* _What to do_
Whenever a line in the material below includes "Centro", copy that line.

* _Provided information_
=====
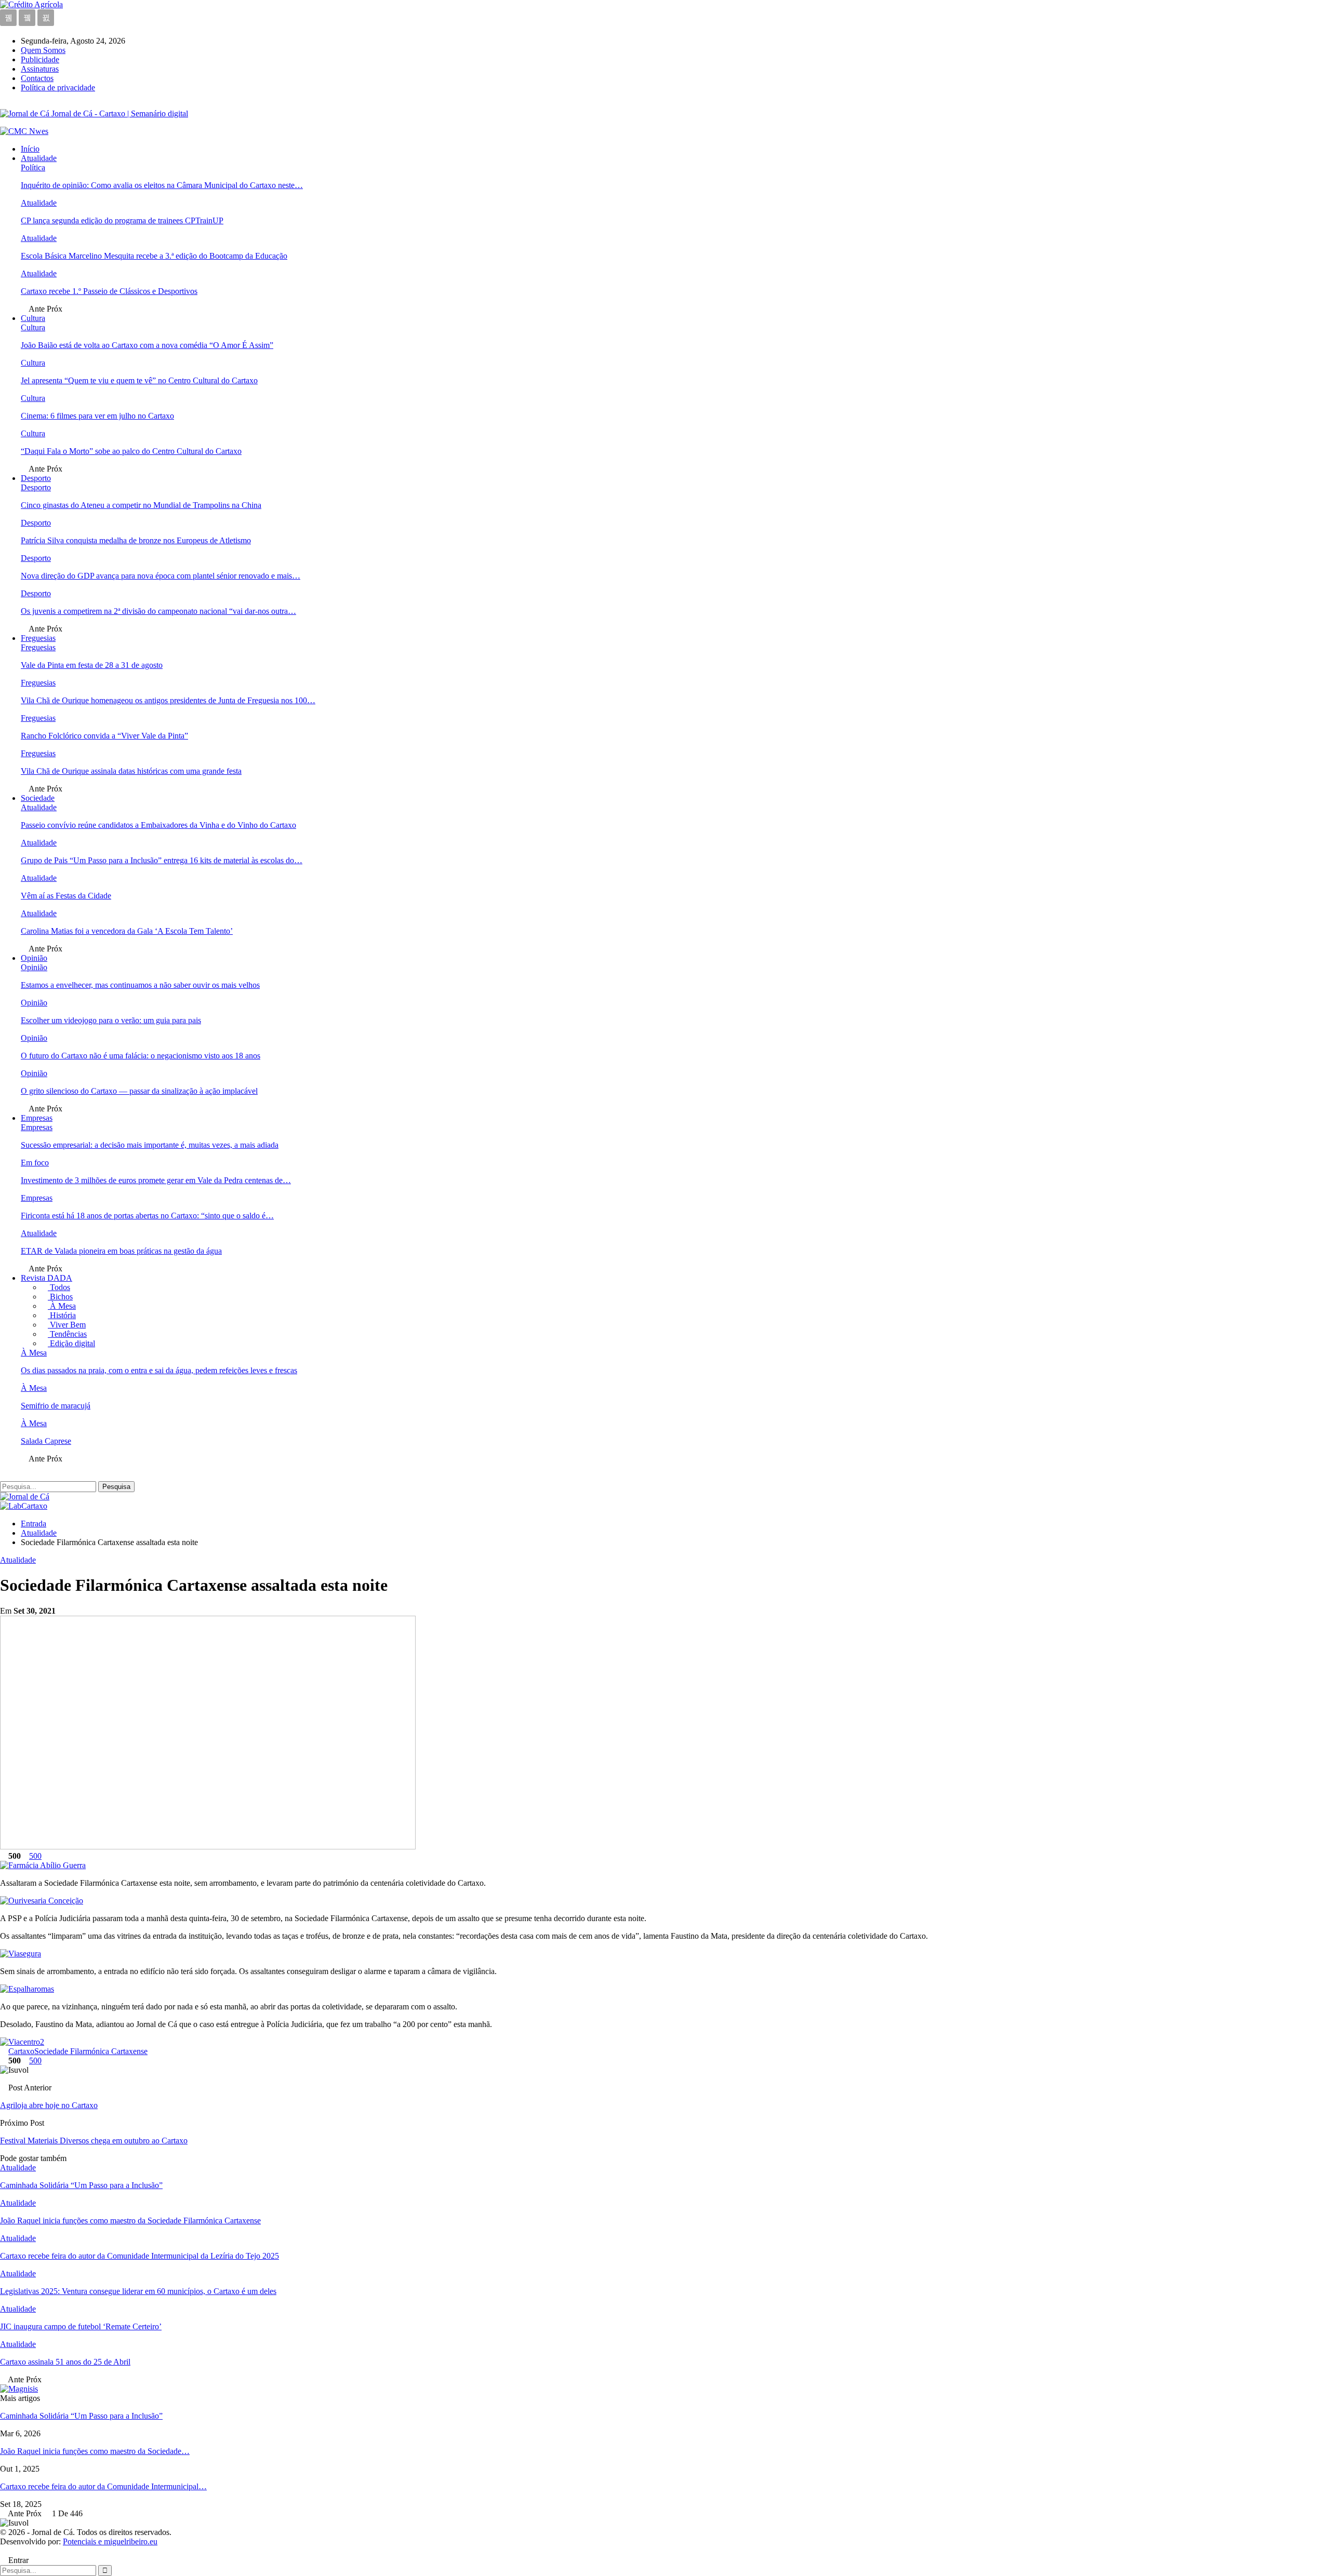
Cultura (33, 318)
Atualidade (39, 158)
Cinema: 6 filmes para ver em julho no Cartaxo (97, 415)
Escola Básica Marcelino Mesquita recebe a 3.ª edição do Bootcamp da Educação (154, 255)
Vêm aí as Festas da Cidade (66, 895)
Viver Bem (67, 1324)
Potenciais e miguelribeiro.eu (110, 2541)
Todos (59, 1287)
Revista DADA (46, 1277)
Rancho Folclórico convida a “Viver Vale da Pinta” (104, 735)
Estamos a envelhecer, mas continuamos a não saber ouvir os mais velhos (140, 985)
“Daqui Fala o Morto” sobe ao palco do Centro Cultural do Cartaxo (131, 451)
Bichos (60, 1296)
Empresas (36, 1117)
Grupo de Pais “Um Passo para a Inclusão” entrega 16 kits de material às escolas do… (161, 860)
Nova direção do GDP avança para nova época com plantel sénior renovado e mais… (160, 575)
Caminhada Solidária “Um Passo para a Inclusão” (81, 2415)
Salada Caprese (46, 1441)
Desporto (36, 478)
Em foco (35, 1162)
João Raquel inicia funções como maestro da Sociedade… (95, 2451)
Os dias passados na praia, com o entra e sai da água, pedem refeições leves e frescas (159, 1370)
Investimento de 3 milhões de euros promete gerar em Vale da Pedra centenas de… (156, 1180)
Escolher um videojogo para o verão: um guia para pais (111, 1020)
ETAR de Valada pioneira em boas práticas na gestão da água (121, 1250)
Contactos (37, 78)
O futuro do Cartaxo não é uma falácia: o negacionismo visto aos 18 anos (140, 1055)
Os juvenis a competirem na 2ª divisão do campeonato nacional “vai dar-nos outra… (158, 611)
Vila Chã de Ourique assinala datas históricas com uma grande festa (131, 771)
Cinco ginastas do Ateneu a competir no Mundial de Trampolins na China (141, 505)
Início (30, 148)
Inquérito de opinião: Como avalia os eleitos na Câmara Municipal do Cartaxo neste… (162, 185)
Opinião (34, 958)
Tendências (67, 1334)
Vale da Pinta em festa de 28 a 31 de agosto (92, 665)
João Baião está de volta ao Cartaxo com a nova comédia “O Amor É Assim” (147, 345)
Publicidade (40, 59)
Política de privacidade (58, 87)
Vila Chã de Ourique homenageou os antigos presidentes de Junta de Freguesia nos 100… (168, 700)
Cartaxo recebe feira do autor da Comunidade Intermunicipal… (103, 2486)
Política (33, 167)
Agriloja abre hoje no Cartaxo (49, 2105)
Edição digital (71, 1343)
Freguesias (38, 638)
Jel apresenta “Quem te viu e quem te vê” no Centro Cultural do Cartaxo (139, 380)
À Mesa (62, 1306)
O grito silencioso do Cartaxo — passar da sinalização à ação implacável (139, 1090)
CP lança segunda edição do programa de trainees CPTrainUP (122, 220)
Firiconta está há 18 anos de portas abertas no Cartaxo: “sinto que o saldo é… (147, 1215)
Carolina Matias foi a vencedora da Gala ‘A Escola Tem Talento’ (127, 931)
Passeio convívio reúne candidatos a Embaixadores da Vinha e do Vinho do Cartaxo (158, 825)
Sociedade (38, 798)
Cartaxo (21, 2051)
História (62, 1315)
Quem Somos (43, 50)
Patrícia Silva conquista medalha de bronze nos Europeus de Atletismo (136, 540)
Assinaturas (40, 68)
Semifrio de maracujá (55, 1405)
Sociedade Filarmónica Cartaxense (91, 2051)
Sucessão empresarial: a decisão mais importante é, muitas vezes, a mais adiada (149, 1145)
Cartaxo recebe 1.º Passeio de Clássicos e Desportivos (109, 291)
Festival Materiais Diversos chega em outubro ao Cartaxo (94, 2140)
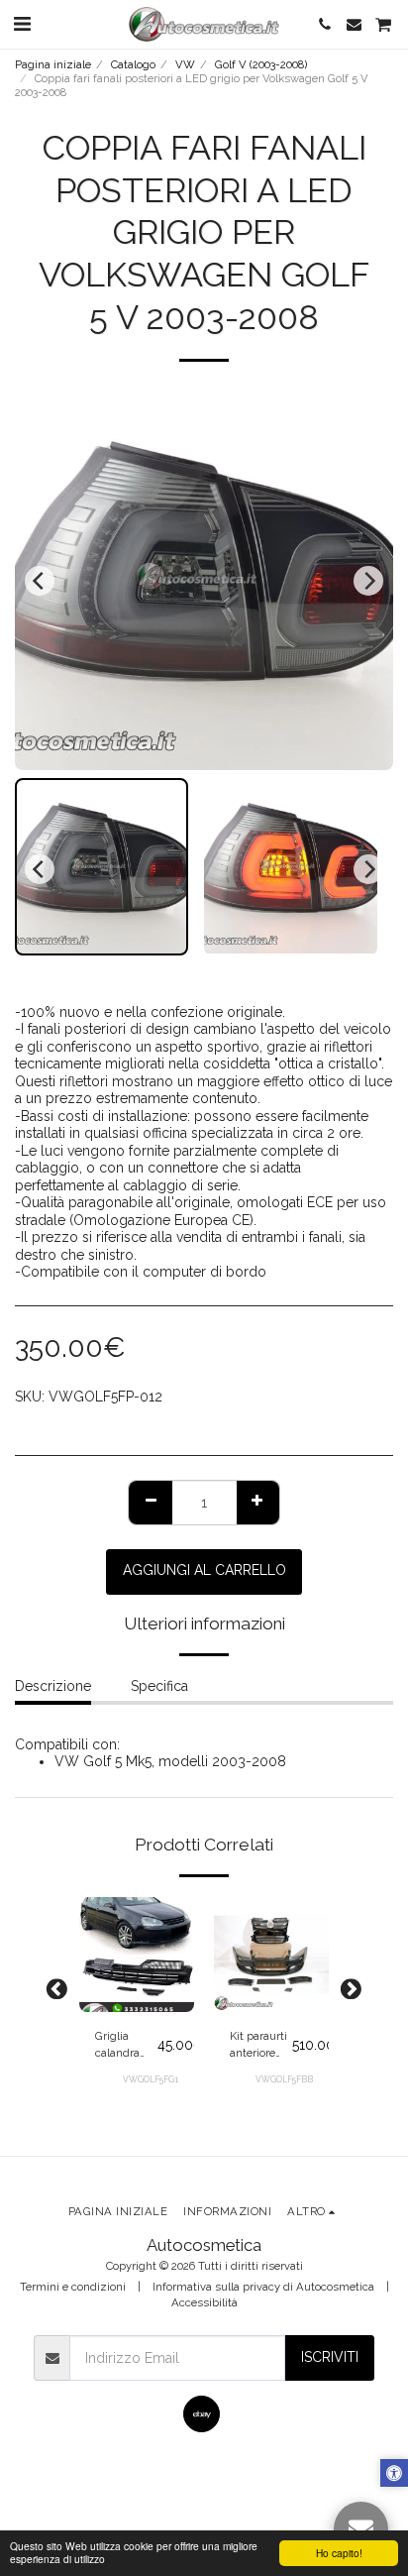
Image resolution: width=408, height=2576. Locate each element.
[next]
=====
* _Result for this task_
“Daqui Fala o Morto” sobe ao palco do Centro Cultural do Cartaxo (131, 451)
Jel apresenta “Quem te viu e quem te vê” no Centro Cultural do Cartaxo (139, 380)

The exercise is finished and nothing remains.